Gebaseerd op het idee van natuurlijke lichtval van Appia is het een methode die nog overal wordt
gebruikt als de standaard.
Wat is de richting van waaruit het licht komt, wat ervaren wij als natuurlijk licht: is dat het zonlicht
zoals dat op een mooie dag in juni op ons valt. Wat bedoelen we met hard licht, zacht licht, contrast,
direct en indirect licht en welke connotaties hebben we daarbij.
4: Kleur: Van alle elementen is kleur misschien wel de meest krachtige. Kleur voegt een
referentiekader aan toe. De psychologische betekenis van kleuren is voor een deel universeel: rood
wordt overal geassocieerd met gevaar, liefde en oorlog (verbanden daartussen te zoeken, lijkt een
hachelijke onderneming), kleuren als blauw en wit roepen internationaal ongeveer dezelfde
associaties op. Ze komen dan ook verrassend vaak voor in nationale vlaggen.

Kleur is cultureel bepaald en persoons gebonden.


Visueel bewustzijn/bewust-zien: Kleur altijd belangrijk geweest (gezonde rode kleur)
Kleur geeft vaak enkel aanvullende informatie

Licht elementen worden gebruikt als:


1: belichting: Kunnen zien wat er op het podium gebeurt (publieks ruimte verlicht)
2: definiëren van lichaam en ruimte: door diepte, schaduw, intensiteit, etc.
3: selectie: wat wil je laten zien, anticipatie van licht.
4: creëren van een atmosfeer: je gebruikt het licht om het publiek in een bepaalde State of Mind te
brengen. Sfeer creëren passend bij de dramaturgie.
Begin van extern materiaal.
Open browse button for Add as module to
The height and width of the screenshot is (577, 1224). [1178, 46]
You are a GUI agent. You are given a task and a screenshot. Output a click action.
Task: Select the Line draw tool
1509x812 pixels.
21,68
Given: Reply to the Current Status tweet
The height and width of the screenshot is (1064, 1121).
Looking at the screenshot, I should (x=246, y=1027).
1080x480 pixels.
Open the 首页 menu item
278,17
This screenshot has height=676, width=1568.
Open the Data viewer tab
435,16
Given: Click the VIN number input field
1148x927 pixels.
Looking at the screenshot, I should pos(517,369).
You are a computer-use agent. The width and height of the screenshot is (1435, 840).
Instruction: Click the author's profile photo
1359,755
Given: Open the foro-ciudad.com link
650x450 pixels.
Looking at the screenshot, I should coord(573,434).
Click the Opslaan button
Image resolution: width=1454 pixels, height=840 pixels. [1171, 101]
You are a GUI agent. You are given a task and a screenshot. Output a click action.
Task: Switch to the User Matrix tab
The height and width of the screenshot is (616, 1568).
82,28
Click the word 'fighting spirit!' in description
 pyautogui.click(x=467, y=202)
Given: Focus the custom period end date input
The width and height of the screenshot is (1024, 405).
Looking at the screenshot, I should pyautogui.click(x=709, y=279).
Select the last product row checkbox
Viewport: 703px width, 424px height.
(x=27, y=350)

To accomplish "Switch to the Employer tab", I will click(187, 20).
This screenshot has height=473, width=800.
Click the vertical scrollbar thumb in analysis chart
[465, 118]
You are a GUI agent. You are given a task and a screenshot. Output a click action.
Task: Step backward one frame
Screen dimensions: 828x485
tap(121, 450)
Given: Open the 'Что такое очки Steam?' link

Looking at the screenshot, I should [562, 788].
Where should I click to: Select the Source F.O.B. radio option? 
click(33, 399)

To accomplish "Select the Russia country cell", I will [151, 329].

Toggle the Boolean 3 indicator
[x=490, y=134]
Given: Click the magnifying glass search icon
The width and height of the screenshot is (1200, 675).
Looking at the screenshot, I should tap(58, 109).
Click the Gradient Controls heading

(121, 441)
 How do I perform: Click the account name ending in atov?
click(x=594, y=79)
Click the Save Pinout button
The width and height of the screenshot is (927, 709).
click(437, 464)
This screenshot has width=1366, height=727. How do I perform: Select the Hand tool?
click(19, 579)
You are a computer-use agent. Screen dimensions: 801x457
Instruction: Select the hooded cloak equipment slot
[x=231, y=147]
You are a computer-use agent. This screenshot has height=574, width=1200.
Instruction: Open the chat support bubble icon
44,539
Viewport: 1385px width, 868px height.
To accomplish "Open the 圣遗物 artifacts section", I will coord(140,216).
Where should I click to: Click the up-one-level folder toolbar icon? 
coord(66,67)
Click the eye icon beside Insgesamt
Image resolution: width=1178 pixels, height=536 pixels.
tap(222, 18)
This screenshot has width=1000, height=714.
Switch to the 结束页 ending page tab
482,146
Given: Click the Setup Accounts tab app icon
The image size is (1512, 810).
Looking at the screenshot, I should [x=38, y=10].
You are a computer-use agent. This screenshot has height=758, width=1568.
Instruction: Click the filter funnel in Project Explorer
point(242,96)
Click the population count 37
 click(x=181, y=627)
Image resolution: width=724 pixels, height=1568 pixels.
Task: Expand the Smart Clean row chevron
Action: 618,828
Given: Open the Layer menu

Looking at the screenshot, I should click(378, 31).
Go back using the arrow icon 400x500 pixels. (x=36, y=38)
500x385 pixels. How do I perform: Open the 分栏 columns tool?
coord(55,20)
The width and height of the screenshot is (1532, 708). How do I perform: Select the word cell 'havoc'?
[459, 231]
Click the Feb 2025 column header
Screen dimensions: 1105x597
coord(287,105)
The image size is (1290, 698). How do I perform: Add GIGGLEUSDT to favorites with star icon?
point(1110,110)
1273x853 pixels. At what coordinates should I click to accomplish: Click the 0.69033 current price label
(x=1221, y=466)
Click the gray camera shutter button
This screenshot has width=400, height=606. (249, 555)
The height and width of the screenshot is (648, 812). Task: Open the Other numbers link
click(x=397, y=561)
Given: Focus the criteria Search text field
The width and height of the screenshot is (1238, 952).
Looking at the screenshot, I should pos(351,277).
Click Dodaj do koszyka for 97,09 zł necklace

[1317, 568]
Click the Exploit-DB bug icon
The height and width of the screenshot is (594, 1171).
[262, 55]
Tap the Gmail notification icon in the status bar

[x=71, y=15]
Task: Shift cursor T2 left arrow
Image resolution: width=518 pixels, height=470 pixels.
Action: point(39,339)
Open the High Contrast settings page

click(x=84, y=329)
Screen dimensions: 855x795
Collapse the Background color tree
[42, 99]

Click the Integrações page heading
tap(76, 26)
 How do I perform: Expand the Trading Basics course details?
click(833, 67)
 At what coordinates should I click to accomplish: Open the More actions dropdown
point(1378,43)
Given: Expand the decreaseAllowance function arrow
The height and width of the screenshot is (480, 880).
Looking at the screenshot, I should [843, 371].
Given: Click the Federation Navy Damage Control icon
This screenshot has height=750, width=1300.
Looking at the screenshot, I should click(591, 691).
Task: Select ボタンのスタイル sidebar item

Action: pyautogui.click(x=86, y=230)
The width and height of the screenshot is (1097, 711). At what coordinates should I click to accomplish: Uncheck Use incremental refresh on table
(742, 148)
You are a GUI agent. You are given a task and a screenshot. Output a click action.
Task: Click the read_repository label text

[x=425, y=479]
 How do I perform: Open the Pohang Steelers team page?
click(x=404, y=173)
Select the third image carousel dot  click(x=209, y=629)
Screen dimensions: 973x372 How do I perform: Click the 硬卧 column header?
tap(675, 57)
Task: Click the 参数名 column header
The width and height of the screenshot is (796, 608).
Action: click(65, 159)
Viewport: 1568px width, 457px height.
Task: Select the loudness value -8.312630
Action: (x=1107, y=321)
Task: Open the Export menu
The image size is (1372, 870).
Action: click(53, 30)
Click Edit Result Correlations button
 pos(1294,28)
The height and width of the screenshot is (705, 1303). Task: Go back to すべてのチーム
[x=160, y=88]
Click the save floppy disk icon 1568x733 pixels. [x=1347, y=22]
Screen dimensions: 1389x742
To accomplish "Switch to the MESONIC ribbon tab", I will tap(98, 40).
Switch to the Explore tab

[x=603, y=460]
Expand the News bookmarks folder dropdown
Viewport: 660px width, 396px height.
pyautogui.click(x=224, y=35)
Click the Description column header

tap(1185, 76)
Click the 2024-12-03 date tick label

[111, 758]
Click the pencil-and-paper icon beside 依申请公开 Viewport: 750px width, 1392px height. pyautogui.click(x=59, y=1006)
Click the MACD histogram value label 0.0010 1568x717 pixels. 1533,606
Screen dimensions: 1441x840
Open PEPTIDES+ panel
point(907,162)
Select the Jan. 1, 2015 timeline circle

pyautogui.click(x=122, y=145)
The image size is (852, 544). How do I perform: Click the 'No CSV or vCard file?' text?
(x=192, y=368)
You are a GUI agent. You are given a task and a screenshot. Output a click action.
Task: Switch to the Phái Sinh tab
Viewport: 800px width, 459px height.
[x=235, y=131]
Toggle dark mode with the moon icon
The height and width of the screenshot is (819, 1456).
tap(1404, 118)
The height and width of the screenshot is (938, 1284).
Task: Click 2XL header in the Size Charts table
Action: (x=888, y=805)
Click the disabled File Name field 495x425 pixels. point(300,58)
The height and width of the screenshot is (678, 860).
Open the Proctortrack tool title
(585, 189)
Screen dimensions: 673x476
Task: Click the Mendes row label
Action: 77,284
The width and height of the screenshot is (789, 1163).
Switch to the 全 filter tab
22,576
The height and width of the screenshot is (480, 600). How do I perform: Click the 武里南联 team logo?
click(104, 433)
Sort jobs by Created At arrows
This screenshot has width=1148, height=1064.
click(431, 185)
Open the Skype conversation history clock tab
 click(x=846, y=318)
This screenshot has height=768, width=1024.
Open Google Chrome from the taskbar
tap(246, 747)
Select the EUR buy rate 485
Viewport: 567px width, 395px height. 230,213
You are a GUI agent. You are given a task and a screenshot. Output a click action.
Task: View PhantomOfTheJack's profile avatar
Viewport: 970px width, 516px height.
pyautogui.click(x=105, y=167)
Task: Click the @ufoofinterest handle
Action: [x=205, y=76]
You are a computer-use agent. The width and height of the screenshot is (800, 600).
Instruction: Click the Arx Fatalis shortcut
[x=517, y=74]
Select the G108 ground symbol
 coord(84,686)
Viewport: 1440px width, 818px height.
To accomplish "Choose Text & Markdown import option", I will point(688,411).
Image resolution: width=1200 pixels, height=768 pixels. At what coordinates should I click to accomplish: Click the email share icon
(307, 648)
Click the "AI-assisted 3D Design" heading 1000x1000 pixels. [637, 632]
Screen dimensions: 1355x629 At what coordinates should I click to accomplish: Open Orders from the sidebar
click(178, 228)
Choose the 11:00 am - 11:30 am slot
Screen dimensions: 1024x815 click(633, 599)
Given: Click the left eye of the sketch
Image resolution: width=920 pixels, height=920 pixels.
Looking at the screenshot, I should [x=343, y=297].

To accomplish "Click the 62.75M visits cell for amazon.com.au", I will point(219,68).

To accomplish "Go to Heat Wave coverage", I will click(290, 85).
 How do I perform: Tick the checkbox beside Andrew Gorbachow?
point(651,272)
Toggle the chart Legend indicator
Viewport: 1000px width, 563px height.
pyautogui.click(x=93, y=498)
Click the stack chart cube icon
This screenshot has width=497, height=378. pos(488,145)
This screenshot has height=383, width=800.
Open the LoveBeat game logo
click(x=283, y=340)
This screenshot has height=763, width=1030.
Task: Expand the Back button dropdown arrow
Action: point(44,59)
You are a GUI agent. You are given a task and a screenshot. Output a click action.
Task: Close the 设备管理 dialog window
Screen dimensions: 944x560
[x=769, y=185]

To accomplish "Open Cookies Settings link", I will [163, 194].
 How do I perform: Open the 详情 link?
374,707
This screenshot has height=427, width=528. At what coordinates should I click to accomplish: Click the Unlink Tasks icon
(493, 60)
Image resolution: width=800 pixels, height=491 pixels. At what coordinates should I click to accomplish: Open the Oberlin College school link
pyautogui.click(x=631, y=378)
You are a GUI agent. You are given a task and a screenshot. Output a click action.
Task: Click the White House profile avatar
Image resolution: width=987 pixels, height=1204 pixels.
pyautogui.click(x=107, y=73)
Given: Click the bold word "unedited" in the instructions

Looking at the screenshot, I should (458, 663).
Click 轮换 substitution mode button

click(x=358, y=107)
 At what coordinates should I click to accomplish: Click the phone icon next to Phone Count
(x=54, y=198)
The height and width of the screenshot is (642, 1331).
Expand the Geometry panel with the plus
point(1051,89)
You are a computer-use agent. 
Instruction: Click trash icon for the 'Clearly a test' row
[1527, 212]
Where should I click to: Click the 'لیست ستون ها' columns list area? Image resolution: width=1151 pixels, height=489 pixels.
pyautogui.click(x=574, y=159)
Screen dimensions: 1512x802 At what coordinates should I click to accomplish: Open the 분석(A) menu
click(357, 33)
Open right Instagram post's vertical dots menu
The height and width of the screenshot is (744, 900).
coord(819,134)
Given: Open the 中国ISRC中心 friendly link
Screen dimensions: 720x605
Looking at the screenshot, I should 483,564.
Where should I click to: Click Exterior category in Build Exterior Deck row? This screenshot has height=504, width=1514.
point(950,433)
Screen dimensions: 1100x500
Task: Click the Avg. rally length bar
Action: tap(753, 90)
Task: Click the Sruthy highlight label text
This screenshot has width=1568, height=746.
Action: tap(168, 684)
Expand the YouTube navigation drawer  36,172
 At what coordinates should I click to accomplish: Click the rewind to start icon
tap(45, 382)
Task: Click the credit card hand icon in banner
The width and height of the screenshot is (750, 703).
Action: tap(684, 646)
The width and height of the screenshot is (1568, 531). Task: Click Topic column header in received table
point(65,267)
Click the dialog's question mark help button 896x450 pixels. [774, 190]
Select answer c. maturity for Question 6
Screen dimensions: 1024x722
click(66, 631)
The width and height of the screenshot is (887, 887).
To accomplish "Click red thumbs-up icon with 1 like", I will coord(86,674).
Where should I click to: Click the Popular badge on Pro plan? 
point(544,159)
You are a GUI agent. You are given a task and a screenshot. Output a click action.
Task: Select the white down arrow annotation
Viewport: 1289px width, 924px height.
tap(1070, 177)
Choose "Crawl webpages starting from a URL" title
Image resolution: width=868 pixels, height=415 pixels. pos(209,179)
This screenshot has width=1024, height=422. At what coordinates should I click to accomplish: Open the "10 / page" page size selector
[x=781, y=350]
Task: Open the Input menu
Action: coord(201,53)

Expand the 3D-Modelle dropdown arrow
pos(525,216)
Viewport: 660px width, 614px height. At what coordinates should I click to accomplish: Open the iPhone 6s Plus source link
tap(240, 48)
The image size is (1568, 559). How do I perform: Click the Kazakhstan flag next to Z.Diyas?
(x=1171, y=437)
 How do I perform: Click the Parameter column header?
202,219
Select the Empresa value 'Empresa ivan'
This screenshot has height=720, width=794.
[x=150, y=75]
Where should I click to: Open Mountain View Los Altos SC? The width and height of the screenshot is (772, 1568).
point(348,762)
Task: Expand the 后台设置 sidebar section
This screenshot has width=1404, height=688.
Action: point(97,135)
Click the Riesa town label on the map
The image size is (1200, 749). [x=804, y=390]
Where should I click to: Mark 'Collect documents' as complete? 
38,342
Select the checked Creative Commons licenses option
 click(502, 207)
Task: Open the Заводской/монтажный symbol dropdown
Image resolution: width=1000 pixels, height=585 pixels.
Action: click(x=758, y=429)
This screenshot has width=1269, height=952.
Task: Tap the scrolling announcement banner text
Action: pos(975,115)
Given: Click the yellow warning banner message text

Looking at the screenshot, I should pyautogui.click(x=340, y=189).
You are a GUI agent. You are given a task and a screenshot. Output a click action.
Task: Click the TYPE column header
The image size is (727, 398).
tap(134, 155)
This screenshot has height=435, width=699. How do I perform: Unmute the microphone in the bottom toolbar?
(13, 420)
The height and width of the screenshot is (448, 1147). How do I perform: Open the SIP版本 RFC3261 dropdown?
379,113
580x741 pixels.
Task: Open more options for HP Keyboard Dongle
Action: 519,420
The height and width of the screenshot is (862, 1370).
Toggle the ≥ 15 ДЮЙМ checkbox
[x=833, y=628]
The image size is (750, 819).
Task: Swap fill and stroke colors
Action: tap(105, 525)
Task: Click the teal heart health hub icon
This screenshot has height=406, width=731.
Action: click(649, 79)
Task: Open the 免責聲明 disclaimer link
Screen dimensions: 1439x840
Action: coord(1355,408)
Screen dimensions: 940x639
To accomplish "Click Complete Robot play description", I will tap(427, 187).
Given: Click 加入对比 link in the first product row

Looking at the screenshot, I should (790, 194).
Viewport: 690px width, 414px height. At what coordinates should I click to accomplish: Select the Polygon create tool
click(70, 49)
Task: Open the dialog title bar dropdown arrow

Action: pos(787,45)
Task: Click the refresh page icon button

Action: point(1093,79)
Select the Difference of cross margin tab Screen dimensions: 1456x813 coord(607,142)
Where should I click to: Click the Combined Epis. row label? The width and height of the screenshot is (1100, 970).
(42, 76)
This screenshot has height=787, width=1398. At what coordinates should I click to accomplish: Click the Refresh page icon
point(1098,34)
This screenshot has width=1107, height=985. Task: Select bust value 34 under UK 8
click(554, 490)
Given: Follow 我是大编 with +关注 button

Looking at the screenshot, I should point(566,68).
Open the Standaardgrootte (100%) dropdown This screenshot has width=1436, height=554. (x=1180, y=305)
Licht: gaat om strijd tussen licht en donker-> bepaald conflict tussen beweging en ruimte

Men zegt wel dat licht een andere vorm nodig heeft om zichtbaar te zijn. Light cannot be determined
except by shadows: it is the quality of shadows which expresses the quality of light, zoals Appia zegt.
Maar licht is ook in het bewustzijn aanwezig als het er niet is,
als we het niet zien. We voelen het. Het publiek weet als de zaal donker is er licht zal komen. Deze
spanning maakt het licht haast voelbaar. Om dan met een lichtbron binnen te dringen in de hoofden
van de toeschouwer, het wachten op dat moment, het zoeken naar die frictie, dat spel tussen licht en
donker, dat is dramatische spanning.